◆ PROBLEM STATEMENT
Copy the listing below, substituting "Screen resolution" for each occurrence of "Image resolution" and leaving everything else untouched.

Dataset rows
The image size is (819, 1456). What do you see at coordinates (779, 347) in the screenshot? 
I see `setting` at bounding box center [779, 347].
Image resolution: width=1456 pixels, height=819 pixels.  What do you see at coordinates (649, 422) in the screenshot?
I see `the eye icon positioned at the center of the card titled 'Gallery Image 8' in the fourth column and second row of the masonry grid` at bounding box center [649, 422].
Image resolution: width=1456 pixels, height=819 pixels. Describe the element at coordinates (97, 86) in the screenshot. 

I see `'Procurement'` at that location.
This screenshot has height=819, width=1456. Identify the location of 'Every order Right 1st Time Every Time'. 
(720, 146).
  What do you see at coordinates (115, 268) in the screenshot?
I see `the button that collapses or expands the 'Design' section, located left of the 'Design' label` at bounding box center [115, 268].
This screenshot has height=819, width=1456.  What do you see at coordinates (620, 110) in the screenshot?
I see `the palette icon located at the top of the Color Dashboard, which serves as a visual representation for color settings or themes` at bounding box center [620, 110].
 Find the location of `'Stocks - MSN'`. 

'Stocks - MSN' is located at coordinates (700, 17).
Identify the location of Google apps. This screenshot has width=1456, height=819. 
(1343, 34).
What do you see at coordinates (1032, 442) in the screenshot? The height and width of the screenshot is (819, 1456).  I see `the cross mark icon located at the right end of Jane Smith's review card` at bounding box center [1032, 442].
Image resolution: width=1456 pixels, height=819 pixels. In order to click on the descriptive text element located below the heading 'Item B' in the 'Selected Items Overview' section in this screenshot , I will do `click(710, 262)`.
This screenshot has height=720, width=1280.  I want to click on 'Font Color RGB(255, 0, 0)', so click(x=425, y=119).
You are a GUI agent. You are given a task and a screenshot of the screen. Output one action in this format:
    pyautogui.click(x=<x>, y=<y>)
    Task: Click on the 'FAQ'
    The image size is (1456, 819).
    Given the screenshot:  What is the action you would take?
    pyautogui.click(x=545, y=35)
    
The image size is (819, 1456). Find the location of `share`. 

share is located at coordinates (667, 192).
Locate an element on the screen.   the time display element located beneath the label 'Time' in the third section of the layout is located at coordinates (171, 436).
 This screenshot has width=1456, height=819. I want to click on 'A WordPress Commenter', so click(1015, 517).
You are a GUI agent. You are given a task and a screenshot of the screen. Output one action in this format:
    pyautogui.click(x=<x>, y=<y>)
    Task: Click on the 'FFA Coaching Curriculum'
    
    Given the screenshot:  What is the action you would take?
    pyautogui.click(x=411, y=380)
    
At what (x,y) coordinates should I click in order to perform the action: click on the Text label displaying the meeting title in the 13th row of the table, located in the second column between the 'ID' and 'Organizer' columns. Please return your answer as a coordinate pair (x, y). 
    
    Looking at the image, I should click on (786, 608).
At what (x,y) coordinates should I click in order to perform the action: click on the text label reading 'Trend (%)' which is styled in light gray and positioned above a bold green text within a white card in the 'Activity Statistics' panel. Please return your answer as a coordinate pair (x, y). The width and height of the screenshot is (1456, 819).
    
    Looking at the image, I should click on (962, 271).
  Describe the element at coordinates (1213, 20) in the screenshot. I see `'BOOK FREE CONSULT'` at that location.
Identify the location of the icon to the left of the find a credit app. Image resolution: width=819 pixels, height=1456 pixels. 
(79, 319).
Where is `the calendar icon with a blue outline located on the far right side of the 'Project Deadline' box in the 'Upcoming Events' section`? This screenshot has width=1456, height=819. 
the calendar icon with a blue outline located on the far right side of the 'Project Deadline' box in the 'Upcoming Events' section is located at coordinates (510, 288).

◆ SOLUTION FOR THIS EXERCISE
The image size is (819, 1456). What do you see at coordinates (779, 347) in the screenshot? 
I see `setting` at bounding box center [779, 347].
Screen resolution: width=1456 pixels, height=819 pixels.  What do you see at coordinates (649, 422) in the screenshot?
I see `the eye icon positioned at the center of the card titled 'Gallery Image 8' in the fourth column and second row of the masonry grid` at bounding box center [649, 422].
Screen resolution: width=1456 pixels, height=819 pixels. Describe the element at coordinates (97, 86) in the screenshot. 

I see `'Procurement'` at that location.
This screenshot has height=819, width=1456. Identify the location of 'Every order Right 1st Time Every Time'. 
(720, 146).
  What do you see at coordinates (115, 268) in the screenshot?
I see `the button that collapses or expands the 'Design' section, located left of the 'Design' label` at bounding box center [115, 268].
This screenshot has height=819, width=1456.  What do you see at coordinates (620, 110) in the screenshot?
I see `the palette icon located at the top of the Color Dashboard, which serves as a visual representation for color settings or themes` at bounding box center [620, 110].
 Find the location of `'Stocks - MSN'`. 

'Stocks - MSN' is located at coordinates (700, 17).
Identify the location of Google apps. This screenshot has width=1456, height=819. 
(1343, 34).
What do you see at coordinates (1032, 442) in the screenshot? The height and width of the screenshot is (819, 1456).  I see `the cross mark icon located at the right end of Jane Smith's review card` at bounding box center [1032, 442].
Screen resolution: width=1456 pixels, height=819 pixels. In order to click on the descriptive text element located below the heading 'Item B' in the 'Selected Items Overview' section in this screenshot , I will do `click(710, 262)`.
This screenshot has height=720, width=1280.  I want to click on 'Font Color RGB(255, 0, 0)', so click(x=425, y=119).
You are a GUI agent. You are given a task and a screenshot of the screen. Output one action in this format:
    pyautogui.click(x=<x>, y=<y>)
    Task: Click on the 'FAQ'
    The image size is (1456, 819).
    Given the screenshot:  What is the action you would take?
    pyautogui.click(x=545, y=35)
    
The image size is (819, 1456). Find the location of `share`. 

share is located at coordinates (667, 192).
Locate an element on the screen.   the time display element located beneath the label 'Time' in the third section of the layout is located at coordinates (171, 436).
 This screenshot has width=1456, height=819. I want to click on 'A WordPress Commenter', so click(1015, 517).
You are a GUI agent. You are given a task and a screenshot of the screen. Output one action in this format:
    pyautogui.click(x=<x>, y=<y>)
    Task: Click on the 'FFA Coaching Curriculum'
    
    Given the screenshot:  What is the action you would take?
    pyautogui.click(x=411, y=380)
    
At what (x,y) coordinates should I click in order to perform the action: click on the Text label displaying the meeting title in the 13th row of the table, located in the second column between the 'ID' and 'Organizer' columns. Please return your answer as a coordinate pair (x, y). 
    
    Looking at the image, I should click on (786, 608).
At what (x,y) coordinates should I click in order to perform the action: click on the text label reading 'Trend (%)' which is styled in light gray and positioned above a bold green text within a white card in the 'Activity Statistics' panel. Please return your answer as a coordinate pair (x, y). The width and height of the screenshot is (1456, 819).
    
    Looking at the image, I should click on (962, 271).
  Describe the element at coordinates (1213, 20) in the screenshot. I see `'BOOK FREE CONSULT'` at that location.
Identify the location of the icon to the left of the find a credit app. Screen resolution: width=819 pixels, height=1456 pixels. 
(79, 319).
Where is `the calendar icon with a blue outline located on the far right side of the 'Project Deadline' box in the 'Upcoming Events' section`? This screenshot has width=1456, height=819. 
the calendar icon with a blue outline located on the far right side of the 'Project Deadline' box in the 'Upcoming Events' section is located at coordinates (510, 288).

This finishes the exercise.